В конце длинного зала трактира «У креста» сидел Гафнер и играл в карты с тремя металлистами. Когда Карел вошел, Пепа уже стоял около них и глазел на игру. За соседними столиками мирно попивали пиво и болтали на житейские темы. Карел подсел к двум посетителям, склонившимся над шахматной доской, и, хотя понятия не имел об этой игре, стал с интересом следить за ней.

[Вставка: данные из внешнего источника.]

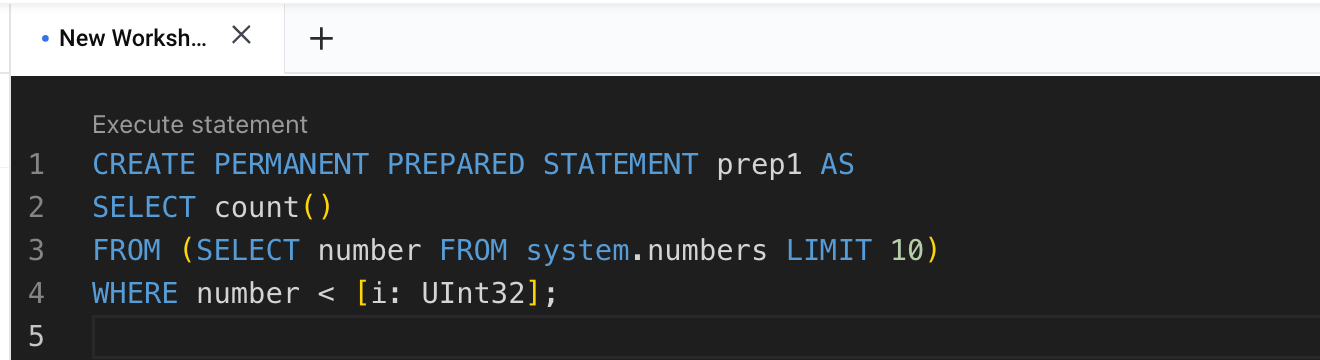Click line number 3 in gutter

[36, 250]
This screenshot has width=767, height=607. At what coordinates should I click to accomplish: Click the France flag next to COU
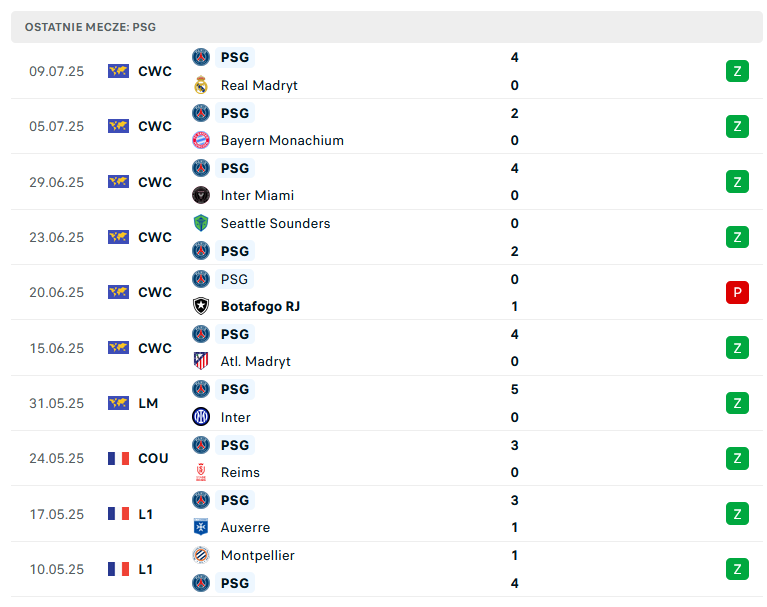(118, 458)
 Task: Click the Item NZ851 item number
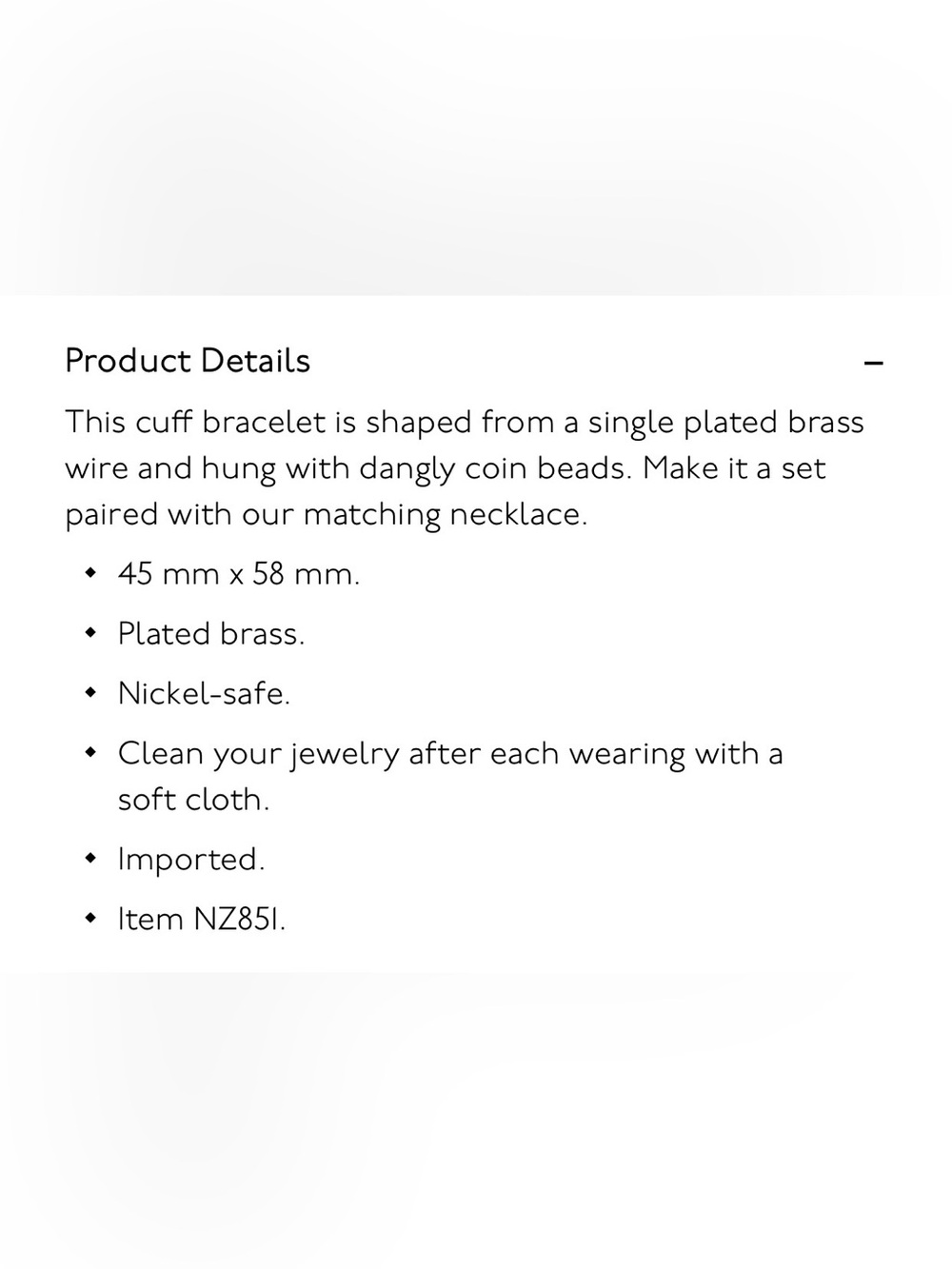click(x=202, y=920)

Удивительное дело: Гафнер, этот серьезный, меланхоличный человек, играл с не меньшим жаром, чем его партнеры, все четверо звучно шлепали картами и выкрикивали по-чешски всякие кабалистические присказки, вроде: «Имею честь доложить, господа, что загребаю все!», «Ладно, и валет годится!», «Поехали, раскрывай мешок!», «Ого-го, ишь набрал козырей!», «Выкладывай-ка, и вот тебе по носу, да еще раз, да еще раз!»
Господи, ну и собрание, подумал Карел, обозленный тем, что пожертвовал свадебной прогулкой с Анкой ради того, чтобы в каком-то неведомом трактире глядеть на шахматную игру, в которой он ни черта не понимает, и узнать, что Гафнер может вести себя весело и шумно, когда его заберет картежный азарт. В это время партнеры дружно накинулись на Гафнера за то, что он ходит не в масть, перебил взятку козырем, а он, весь красный, стуча кулаком по столу, кричал им — нечего выдумывать, куриной слепотой они, что ли, заболели, он-то крыл козырной семеркой черви, а не бубны. Пока они так ругались, одинокий посетитель с двойным подбородком, сидевший в углу у окна над кружкой черного пива и явно раздраженный шумом и криками картежников, — видно было, как он ерзал на стуле и сердито хмурился, — встал, бросил на стол две монетки и вышел, бормоча на венском диалекте, что эти «чешские Венцели», то есть «Вашеки», не умеют себя вести и до того все заполонили, что старому приличному венцу даже негде в воскресенье попить пивка.
— Ну, слава богу, убрался, — заметил один из шахматистов. Тут только Карел сообразил, что картежники вели себя так шумно не потому, что вошли в азарт, а только для того, чтобы выжить постороннего, который, ничего не подозревая, мешал им начать собрание.